Sysload Software
- Company type: Private
- Industry: Information technology management
- Founded: 1999
- Headquarters: La Défense, France
- Products: Performance management and monitoring software
- Website: www.orsyp.com

= Sysload Software =

Sysload Software, was a computer software company specializing in systems measurement, performance and capacity management solutions for servers and data centers, based in Créteil, France.
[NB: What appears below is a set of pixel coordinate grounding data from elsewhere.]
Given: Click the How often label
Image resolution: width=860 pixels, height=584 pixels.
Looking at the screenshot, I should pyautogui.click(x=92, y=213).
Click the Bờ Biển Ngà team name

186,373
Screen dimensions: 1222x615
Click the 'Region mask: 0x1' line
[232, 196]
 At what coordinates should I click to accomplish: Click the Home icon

It has been acquired in September 2009 by ORSYP, a computer software company specialist in workload scheduling and IT Operations Management, based in La Défense, France.

== History ==
Sysload was created in 1999 as a result of the split of Groupe Loan System into two distinct entities: Loan Solutions, a developer of financial software and Sysload Software, a developer of performance management and monitoring software.
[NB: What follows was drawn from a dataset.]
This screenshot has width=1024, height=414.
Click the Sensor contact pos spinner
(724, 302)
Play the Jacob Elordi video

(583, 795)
As of March 31, 2022, all Sysload products are in end of life.

== Products ==
The following products are developed by Sysload:
- SP Analyst
Is a performance and diagnostic solution for physical and virtual servers. It is a productivity tool destined to IT teams to diagnose performance problems and manage server resource capacity.
- SP Monitor
A monitoring solution for incident management and IT service availability. It aims at providing real-time management of IT infrastructure events while correlating them to business processes. SP Monitor receives and stores event data, makes correlations and groups them within customizable views which can be accessed via an ordinary web browser.
- SP Portal
A capacity and performance reporting solution for servers and data centers to allow IT managers analyze server resource allocation within information systems.
Sysload products are based on a 3-tiered (user interfaces, management modules and collection and analysis modules) architecture metric collection technology that provides detailed information on large and complex environments. Sysload software products are available for various virtualized and physical platforms including: VMware, Windows, AIX, HP-UX, Solaris, Linux, IBM i, PowerVM, etc.